Task to complete => Copy the part of the text on the ultrasound clot-dissolving drill between "Xiaoning Jiang, professor" and "deep vein thrombosis.", inclusive, substituting "nanoscale droplets" for "nanodroplets".

Text provided =>
== == ==
After microbubbles form within the clots, the continued exposure of the clots to ultrasound oscillates the microbubbles. The rapid vibration of the microbubbles causes them to behave like ‘tiny jackhammers’, researchers explained, disrupting the clot’s physical structure and helping to dissolve it. The vibration also creates larger holes in the clots mass that allow blood borne anti-clotting drugs to further break it down.
The drill - an ultrasound transducer small enough to be introduced to the blood vessel via a catheter - can aim ultrasound directly ahead, making it ‘extremely precise’. Researchers pointed out that it can also direct enough ultrasound energy to the targeted location to activate the nanodroplets, without causing damage to surrounding healthy tissue. The drill incorporates a tube that allows users to inject nanodroplets at the site of the clot.
Xiaoning Jiang, professor of Mechanical and Aerospace Engineering at NC State and the paper’s co-author, said that the use of nanodroplets, ultrasound and drug treatment was found to be the most effective, decreasing the clot size by around 40 per cent.
“Using the nanodroplets and ultrasound alone reduced the mass by 30 per cent, plus or minus eight per cent,” Jiang continued. “The next best treatment involved drug treatment, microbubbles, and ultrasound - and that reduced clot mass by only 17 per cent, plus or minus nine per cent. All these tests were conducted with the same 30 minute treatment period.”
The team’s next steps, according to University of Michigan professor of Biomedical Engineering and paper co-author Zhen Xu, will be to involve pre-clinical testing in animal models that will help to assess how safe and effective the technique could be for treating deep vein thrombosis.
== == ==
(Records in a dataset)

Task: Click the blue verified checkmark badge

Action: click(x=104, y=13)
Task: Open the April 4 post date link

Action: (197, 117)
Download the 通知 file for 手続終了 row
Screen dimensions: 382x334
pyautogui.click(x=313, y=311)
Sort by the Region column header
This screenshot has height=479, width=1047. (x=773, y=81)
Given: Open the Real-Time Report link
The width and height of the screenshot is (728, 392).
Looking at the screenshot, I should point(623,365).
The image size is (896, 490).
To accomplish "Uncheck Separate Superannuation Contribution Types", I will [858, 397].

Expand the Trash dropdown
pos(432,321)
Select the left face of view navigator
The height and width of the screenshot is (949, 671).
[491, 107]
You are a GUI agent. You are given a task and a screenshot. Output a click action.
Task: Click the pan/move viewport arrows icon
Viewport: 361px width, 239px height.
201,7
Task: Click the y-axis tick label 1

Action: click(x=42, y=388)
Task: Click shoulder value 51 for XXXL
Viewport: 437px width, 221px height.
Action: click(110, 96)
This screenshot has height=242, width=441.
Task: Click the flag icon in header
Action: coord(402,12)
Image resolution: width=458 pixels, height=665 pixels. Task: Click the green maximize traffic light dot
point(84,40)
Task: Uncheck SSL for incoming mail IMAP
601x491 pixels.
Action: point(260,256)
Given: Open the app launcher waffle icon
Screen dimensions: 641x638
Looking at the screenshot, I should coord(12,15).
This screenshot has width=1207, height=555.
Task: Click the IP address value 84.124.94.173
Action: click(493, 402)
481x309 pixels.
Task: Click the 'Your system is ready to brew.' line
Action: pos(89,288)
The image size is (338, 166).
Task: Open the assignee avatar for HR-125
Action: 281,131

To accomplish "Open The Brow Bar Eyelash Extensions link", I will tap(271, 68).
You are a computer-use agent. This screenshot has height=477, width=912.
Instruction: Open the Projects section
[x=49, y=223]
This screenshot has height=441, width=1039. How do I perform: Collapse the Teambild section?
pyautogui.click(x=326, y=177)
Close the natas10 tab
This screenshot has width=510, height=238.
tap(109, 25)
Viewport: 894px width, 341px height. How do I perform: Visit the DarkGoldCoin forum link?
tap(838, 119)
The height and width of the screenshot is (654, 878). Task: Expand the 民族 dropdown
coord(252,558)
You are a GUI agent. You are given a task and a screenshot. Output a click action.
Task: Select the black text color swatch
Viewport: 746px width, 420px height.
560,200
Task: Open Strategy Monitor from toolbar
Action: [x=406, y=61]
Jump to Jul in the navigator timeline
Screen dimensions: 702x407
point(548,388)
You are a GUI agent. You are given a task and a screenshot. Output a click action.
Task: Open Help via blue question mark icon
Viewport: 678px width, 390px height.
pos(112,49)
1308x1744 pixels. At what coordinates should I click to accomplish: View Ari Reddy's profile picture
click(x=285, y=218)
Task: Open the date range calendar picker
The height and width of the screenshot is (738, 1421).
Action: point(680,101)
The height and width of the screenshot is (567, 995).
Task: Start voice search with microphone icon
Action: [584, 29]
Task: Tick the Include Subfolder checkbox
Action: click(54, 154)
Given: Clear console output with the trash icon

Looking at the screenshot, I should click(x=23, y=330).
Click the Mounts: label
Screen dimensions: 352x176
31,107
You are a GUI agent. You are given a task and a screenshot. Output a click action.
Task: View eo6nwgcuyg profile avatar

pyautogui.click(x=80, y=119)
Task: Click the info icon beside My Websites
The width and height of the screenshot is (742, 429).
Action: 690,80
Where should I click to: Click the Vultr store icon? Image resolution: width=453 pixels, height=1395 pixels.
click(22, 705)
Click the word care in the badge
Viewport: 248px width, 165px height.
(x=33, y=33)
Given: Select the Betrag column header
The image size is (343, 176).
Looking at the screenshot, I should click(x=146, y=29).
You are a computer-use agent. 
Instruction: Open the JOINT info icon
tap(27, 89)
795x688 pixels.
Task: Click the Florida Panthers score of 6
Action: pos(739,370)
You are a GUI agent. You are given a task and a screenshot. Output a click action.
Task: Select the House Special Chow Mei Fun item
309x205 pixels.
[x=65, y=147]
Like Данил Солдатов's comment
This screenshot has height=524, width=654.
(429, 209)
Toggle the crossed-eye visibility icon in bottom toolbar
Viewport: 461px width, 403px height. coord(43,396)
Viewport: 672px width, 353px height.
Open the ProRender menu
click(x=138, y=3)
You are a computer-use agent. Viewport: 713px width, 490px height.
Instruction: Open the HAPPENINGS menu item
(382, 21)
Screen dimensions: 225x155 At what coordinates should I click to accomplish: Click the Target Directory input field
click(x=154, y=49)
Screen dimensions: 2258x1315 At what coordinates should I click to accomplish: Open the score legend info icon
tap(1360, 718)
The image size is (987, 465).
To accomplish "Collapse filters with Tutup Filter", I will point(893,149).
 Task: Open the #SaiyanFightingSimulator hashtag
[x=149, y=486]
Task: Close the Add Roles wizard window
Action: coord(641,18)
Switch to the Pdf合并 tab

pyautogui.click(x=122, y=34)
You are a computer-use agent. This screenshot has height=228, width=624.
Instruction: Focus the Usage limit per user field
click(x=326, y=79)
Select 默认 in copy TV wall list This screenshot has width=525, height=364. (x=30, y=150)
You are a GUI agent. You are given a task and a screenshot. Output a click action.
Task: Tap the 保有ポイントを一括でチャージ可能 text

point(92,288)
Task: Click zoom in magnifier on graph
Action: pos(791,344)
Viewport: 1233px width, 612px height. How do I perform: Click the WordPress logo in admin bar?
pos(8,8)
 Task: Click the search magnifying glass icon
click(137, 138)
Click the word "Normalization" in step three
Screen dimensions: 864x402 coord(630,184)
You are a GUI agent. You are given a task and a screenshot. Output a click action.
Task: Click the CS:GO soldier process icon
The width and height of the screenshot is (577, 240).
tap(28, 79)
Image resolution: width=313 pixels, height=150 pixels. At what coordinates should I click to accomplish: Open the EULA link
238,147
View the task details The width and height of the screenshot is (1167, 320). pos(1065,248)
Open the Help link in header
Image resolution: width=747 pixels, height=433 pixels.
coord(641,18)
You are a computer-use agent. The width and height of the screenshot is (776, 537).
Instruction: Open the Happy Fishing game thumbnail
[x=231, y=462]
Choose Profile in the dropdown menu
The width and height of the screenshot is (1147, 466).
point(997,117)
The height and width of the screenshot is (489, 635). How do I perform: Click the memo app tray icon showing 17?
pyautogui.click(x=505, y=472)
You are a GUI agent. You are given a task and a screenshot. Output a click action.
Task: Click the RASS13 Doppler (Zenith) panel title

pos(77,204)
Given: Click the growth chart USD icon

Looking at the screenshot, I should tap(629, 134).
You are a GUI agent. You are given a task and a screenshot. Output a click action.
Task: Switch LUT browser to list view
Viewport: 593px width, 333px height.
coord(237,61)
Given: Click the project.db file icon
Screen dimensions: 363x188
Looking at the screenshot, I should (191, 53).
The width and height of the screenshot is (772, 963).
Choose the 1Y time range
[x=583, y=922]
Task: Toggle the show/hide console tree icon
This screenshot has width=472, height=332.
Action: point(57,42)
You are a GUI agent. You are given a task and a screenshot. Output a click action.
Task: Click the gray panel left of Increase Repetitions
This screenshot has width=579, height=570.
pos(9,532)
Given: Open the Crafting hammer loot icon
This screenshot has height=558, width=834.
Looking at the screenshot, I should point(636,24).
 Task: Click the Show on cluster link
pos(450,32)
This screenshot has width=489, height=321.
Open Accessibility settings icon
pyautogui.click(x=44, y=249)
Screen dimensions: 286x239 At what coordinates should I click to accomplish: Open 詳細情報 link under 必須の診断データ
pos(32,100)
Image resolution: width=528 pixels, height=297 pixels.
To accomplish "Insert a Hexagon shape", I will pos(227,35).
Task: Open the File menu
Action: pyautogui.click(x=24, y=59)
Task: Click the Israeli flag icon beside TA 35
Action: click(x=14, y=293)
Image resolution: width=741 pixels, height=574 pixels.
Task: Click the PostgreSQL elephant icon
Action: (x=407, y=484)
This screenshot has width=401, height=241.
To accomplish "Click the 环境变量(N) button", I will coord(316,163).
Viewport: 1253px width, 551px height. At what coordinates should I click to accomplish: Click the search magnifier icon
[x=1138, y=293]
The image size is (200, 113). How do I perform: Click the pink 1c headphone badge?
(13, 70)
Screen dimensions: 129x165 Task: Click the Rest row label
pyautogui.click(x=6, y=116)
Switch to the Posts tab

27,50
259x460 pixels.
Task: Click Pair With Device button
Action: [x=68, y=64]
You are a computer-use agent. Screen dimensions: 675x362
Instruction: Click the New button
== == ==
Your response =>
Xiaoning Jiang, professor of Mechanical and Aerospace Engineering at NC State and the paper’s co-author, said that the use of nanoscale droplets, ultrasound and drug treatment was found to be the most effective, decreasing the clot size by around 40 per cent.
“Using the nanoscale droplets and ultrasound alone reduced the mass by 30 per cent, plus or minus eight per cent,” Jiang continued. “The next best treatment involved drug treatment, microbubbles, and ultrasound - and that reduced clot mass by only 17 per cent, plus or minus nine per cent. All these tests were conducted with the same 30 minute treatment period.”
The team’s next steps, according to University of Michigan professor of Biomedical Engineering and paper co-author Zhen Xu, will be to involve pre-clinical testing in animal models that will help to assess how safe and effective the technique could be for treating deep vein thrombosis.